(Brief) Using the listing below, extract each line that has the word "computer" in it.

(Supplied records)
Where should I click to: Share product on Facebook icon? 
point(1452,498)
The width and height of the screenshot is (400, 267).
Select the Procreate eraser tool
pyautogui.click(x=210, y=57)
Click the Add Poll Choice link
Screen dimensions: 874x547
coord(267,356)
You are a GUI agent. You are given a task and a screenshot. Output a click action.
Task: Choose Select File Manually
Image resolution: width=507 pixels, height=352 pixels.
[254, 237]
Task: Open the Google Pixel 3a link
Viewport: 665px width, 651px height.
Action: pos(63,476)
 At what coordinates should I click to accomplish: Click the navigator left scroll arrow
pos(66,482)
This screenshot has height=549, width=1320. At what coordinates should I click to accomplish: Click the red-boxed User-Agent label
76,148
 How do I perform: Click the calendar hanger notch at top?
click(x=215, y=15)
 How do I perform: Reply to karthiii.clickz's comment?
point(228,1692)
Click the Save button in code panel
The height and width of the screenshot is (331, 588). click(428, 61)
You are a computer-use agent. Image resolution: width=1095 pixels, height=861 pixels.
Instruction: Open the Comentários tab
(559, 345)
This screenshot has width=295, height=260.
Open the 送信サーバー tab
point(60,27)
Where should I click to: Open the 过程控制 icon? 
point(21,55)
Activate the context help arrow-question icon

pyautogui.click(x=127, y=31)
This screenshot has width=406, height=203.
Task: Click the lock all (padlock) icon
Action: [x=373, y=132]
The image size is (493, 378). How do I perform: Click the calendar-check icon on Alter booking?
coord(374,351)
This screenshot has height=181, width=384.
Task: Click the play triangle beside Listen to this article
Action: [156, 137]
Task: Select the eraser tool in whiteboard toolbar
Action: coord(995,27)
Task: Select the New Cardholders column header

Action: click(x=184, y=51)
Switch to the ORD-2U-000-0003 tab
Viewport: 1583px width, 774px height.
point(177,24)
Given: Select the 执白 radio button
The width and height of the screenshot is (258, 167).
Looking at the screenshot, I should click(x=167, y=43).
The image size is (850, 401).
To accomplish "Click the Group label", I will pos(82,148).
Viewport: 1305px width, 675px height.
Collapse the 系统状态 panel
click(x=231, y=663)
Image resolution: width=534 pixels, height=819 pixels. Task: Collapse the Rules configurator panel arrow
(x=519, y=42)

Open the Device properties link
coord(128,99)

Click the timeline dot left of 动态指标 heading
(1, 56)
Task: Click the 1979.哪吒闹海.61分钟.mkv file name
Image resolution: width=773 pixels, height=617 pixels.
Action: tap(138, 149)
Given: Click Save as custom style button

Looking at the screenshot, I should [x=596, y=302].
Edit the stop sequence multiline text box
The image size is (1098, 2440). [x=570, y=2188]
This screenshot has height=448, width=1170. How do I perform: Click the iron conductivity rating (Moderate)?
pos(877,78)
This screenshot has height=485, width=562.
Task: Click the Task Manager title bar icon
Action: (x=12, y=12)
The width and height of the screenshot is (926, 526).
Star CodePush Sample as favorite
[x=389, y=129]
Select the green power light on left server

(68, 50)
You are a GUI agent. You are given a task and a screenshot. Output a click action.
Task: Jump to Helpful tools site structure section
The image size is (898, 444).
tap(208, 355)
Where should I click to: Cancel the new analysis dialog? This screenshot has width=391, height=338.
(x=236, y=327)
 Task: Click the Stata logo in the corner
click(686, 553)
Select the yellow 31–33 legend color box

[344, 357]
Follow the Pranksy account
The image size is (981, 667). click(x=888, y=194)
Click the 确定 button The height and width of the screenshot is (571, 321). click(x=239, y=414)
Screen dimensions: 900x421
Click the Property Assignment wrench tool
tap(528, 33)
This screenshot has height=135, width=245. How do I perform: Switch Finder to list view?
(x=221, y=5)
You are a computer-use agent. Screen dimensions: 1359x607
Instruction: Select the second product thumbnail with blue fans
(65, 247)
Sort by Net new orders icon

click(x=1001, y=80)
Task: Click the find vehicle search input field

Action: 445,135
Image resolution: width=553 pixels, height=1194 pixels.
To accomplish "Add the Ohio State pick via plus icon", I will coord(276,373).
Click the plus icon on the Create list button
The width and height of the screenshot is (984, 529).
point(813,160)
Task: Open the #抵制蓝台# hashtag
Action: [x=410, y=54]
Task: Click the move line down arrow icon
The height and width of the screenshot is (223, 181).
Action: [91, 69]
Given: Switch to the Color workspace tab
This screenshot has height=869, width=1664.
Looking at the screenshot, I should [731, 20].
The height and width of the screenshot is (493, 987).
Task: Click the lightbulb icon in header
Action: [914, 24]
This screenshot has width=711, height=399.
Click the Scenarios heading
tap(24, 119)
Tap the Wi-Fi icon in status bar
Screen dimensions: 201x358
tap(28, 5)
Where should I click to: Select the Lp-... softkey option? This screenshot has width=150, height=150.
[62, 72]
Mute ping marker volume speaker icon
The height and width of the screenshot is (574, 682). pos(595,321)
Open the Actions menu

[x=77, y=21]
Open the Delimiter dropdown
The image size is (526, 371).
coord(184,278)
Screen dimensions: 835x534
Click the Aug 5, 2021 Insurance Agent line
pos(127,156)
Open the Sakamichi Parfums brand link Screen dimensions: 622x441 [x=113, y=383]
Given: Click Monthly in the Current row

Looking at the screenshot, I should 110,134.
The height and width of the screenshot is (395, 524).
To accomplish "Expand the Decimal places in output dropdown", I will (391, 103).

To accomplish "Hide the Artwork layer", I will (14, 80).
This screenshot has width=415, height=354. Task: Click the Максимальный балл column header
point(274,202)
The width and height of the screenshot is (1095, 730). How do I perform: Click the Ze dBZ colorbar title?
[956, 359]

(Output below)
You are a computer-use agent. Image resolution: width=1095 pixels, height=861 pixels.
You are a computer-use agent. Screen dimensions: 1359x607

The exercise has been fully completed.